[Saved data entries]
---------------

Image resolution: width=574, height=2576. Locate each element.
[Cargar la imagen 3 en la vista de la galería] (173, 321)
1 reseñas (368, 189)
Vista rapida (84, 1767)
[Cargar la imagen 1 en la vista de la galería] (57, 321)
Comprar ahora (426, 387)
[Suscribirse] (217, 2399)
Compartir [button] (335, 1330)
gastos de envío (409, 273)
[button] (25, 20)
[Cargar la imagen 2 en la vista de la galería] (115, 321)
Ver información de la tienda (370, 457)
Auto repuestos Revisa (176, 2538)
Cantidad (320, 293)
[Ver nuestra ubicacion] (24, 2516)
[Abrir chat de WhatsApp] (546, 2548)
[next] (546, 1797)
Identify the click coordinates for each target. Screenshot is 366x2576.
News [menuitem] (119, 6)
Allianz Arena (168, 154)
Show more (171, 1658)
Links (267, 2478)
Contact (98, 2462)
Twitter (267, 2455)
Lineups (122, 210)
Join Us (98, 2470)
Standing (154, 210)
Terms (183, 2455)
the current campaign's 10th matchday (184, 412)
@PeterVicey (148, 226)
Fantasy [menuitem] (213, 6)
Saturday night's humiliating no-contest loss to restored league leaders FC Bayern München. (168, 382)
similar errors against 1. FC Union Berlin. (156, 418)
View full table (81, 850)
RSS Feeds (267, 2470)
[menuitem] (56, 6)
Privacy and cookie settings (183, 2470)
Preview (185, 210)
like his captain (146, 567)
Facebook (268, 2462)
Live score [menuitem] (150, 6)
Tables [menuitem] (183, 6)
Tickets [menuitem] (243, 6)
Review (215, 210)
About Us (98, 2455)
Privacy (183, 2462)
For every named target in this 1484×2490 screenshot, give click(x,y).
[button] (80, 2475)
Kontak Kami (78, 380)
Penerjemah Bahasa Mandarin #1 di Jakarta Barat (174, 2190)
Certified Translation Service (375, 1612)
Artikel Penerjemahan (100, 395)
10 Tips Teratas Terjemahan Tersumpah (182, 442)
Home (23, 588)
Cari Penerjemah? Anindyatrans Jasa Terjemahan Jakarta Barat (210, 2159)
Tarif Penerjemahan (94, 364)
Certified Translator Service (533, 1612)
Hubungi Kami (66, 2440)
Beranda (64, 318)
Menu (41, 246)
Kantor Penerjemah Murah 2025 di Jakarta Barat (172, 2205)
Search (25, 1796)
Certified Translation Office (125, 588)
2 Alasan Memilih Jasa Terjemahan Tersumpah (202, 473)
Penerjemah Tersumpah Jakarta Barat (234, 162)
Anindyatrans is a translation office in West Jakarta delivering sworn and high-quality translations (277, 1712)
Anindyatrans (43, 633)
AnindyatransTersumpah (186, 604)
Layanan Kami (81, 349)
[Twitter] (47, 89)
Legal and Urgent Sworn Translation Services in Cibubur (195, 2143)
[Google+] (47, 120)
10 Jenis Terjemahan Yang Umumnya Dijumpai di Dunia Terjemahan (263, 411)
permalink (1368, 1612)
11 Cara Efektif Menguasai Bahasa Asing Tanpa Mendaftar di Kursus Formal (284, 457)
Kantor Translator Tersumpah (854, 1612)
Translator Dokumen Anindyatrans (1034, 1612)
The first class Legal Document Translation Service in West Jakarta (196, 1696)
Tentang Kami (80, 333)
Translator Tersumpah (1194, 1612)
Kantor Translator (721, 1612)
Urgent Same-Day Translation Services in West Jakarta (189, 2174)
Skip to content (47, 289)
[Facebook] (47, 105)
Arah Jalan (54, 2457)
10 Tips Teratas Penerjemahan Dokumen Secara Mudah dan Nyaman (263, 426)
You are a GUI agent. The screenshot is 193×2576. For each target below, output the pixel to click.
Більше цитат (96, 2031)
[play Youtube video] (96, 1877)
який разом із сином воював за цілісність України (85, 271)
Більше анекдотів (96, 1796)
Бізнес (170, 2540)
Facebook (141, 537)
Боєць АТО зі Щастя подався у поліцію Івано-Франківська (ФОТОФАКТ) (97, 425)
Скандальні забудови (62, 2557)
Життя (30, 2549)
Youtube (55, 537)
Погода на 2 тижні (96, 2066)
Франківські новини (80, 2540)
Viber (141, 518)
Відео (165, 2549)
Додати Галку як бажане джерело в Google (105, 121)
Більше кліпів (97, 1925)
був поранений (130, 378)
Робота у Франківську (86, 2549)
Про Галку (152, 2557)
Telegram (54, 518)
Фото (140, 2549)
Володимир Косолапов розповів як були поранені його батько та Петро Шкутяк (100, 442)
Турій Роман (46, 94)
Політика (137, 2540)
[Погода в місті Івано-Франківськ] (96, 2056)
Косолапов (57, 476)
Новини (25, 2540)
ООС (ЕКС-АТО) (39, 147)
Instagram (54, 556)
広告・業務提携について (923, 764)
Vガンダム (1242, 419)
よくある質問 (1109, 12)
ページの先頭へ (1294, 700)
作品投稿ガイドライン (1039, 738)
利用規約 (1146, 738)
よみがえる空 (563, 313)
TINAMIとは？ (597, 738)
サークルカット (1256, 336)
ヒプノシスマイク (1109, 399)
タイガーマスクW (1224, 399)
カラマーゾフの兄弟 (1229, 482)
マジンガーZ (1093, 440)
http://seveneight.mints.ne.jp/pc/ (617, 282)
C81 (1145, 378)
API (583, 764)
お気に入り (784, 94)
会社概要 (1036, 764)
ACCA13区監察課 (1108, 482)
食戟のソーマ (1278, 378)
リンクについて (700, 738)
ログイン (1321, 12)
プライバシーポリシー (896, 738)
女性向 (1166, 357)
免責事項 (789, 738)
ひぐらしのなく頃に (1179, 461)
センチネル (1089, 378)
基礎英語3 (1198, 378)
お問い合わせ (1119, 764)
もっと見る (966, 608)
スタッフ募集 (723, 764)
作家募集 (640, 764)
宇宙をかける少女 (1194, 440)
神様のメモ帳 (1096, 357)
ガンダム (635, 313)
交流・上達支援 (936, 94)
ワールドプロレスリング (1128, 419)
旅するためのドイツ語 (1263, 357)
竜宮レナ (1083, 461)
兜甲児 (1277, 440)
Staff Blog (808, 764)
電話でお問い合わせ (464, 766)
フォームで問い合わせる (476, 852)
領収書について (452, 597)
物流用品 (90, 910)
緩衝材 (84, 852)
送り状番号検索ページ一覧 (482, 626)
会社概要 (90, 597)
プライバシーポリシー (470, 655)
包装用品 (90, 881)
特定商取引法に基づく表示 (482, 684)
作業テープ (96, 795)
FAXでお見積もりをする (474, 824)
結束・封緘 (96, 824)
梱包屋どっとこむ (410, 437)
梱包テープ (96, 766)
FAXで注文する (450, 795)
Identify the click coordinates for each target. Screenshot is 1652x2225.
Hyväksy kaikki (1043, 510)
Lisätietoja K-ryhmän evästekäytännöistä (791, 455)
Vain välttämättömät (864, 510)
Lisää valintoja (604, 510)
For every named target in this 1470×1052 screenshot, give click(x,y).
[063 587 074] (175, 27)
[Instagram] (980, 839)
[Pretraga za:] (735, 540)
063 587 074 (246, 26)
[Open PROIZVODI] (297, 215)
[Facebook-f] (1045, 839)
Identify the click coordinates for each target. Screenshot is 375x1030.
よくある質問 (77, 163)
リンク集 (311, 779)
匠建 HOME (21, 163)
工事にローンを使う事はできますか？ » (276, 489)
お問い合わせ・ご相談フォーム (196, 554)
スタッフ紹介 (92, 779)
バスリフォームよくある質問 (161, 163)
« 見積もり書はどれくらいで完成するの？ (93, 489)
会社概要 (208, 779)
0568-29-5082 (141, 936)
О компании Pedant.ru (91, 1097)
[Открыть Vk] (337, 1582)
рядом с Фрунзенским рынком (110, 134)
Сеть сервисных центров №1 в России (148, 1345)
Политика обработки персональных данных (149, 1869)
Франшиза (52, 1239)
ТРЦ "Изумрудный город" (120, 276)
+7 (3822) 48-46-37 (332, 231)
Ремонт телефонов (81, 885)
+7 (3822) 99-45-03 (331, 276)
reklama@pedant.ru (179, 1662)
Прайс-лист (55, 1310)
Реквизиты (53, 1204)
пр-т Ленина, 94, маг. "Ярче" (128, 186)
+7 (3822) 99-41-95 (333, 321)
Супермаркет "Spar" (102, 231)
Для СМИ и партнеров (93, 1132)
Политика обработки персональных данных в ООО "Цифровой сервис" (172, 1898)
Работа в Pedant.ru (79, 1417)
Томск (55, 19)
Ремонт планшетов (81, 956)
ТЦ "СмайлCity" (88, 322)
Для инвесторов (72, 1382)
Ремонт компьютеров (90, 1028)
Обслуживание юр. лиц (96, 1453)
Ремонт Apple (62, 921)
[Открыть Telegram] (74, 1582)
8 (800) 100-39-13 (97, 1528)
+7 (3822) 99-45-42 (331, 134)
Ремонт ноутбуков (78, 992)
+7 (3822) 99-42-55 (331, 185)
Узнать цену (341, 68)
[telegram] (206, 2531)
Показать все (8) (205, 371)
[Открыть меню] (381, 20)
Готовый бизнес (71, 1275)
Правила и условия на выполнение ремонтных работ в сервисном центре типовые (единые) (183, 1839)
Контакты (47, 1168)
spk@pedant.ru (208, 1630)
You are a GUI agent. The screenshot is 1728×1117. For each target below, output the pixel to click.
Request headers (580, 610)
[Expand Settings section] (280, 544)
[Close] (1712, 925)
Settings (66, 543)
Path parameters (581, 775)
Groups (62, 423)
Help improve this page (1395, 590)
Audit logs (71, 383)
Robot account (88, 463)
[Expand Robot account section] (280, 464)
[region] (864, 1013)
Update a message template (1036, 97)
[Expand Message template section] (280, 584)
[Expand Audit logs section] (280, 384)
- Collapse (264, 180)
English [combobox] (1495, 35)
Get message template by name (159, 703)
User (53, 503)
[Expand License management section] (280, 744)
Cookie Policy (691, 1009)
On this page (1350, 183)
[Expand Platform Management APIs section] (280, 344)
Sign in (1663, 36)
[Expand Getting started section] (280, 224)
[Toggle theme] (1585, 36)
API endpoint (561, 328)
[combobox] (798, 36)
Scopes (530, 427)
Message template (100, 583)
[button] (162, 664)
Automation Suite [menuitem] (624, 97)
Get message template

---------------

◆ Directions for this task
All lines from the top of the data through the line containing "[button] (25, 20)" need to be retyped exactly, and nothing more.

◆ Solution to this exercise
Image resolution: width=574, height=2576. Locate each element.
[Cargar la imagen 3 en la vista de la galería] (173, 321)
1 reseñas (368, 189)
Vista rapida (84, 1767)
[Cargar la imagen 1 en la vista de la galería] (57, 321)
Comprar ahora (426, 387)
[Suscribirse] (217, 2399)
Compartir [button] (335, 1330)
gastos de envío (409, 273)
[button] (25, 20)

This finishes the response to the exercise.